A. Wrongful Death: Damages available for wrongful death are designated by statute. They include medical expenses, pain and suffering of the decedent, funeral expenses, services, protection, care, society, companionship and comfort of the decedent to the statutory heirs. Usually income of the decedent is not an issue, although this is normally recoverable. See N.C.G.S. § 28A-18-2.

The majority of recoverable damages in these cases usually stems from the pain and suffering of the decedent and the society and companionship of the decedent to the statutory heirs. Therefore, it is important to closely examine who was visiting the resident before death, who had the bond with the resident. If the caretakers are not the statutory heirs, think carefully before taking the case.
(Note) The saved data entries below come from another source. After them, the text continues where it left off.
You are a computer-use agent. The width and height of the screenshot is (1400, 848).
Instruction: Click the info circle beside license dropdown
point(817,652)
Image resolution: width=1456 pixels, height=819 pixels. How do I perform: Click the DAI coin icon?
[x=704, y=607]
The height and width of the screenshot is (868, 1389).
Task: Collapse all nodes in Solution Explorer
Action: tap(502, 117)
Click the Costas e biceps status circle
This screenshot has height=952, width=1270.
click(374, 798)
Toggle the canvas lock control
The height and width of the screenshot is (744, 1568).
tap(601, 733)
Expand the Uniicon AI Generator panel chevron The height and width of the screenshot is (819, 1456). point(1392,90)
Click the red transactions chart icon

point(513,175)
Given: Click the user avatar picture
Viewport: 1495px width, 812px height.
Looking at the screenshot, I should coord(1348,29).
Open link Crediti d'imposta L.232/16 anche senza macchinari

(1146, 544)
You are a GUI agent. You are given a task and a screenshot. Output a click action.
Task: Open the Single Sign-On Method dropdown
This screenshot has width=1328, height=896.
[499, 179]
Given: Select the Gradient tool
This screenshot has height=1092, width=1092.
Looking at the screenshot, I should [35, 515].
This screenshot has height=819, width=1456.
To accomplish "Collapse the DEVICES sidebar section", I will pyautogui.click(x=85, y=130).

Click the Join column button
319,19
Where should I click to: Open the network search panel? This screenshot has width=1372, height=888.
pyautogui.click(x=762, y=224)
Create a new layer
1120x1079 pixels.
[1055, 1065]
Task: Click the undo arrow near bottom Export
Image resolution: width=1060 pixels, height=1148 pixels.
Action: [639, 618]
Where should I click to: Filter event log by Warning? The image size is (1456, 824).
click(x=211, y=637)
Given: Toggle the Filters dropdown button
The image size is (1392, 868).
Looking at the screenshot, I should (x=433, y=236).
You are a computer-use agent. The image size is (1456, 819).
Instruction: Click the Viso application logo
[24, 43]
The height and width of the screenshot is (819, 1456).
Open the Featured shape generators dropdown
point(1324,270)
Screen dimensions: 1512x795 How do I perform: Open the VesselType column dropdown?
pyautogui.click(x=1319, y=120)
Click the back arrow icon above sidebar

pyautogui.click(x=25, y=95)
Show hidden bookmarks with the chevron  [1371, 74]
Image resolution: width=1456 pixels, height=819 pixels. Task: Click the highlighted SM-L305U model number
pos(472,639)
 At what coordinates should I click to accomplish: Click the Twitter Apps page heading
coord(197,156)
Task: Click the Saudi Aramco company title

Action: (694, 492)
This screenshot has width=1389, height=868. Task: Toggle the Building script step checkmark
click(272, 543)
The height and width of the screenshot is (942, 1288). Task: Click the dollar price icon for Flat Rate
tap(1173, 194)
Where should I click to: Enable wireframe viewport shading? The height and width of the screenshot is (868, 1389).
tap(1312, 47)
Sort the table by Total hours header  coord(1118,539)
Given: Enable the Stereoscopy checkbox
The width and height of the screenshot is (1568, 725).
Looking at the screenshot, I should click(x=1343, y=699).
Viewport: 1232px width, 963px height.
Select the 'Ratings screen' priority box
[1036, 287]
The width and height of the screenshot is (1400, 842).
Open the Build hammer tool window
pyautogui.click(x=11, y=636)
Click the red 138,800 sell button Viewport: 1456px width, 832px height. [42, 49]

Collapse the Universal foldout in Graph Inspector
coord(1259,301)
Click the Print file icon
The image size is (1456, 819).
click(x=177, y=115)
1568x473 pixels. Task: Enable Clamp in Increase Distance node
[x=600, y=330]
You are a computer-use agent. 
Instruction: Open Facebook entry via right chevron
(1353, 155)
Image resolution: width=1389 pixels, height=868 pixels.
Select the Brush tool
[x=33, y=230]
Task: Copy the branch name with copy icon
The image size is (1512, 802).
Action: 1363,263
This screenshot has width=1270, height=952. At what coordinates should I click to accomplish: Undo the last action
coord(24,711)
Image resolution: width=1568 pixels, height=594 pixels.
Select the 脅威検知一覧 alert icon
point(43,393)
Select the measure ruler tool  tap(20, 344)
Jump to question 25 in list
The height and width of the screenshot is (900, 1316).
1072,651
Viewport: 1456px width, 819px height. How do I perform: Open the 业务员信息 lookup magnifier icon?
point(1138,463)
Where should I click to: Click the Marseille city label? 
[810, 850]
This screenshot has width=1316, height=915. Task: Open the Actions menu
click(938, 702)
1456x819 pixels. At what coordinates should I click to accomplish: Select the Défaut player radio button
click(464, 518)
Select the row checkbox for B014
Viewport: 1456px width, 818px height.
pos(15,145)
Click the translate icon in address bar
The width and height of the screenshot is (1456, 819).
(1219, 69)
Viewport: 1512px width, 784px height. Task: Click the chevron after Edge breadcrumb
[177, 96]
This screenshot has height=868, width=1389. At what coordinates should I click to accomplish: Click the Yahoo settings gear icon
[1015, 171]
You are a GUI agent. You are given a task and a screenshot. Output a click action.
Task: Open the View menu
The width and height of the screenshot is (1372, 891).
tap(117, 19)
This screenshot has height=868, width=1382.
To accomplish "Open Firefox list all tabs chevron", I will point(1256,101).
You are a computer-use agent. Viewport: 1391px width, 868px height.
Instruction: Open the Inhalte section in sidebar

B. Personal Injury: As in any other personal injury action, residents can recover a wide range of damages. These damages include past and future medical care, pain and suffering, and permanent injury. Due to the extensive level of care these residents are already receiving for nonincident related reasons, a careful assessment of damages is necessary. Often an economist can be helpful in creating a plan of damages that takes into account what type of medical and other expenses the resident may have had to incur, absent the incident involving the nursing home or assisted living facility.

C. Punitive Damages: Punitive damages are recoverable in limited instances in North Carolina after tort reform. Punitive damages are now available only upon a showing of fraud, malice or willful or wanton conduct by clear and convincing evidence. The assessment must be against the actor because there is no longer vicarious liability for punitive damages. Further, when a claim for punitive damages is asserted against a corporation, the officers, directors, or managers of the corporation must have participated in or condoned the conduct at issue. Aside from the substantive issues related to punitive damages, other issues cloud recovery. Defendants are entitled to a bifurcated trial upon motion. Further, punitive damages are capped at $250,000.00 or three times compensatory damages, whichever is greater. N.C.G.S. § 1D-5 et seq.

The goal for plaintiffs is to assess any punitive damage award against the deep pocket corporation, since most insurance policies do not provide coverage for punitive damages. The statute still permits recovery against the corporation where the corporation condones the conduct.

This is usually the case in nursing home and assisted living facilities as the egregious conduct usually arises from some staffing deficiency, which by its nature must come from corporate. Further, the corporation has duties directly to the resident as discussed above under the corporate negligence doctrine.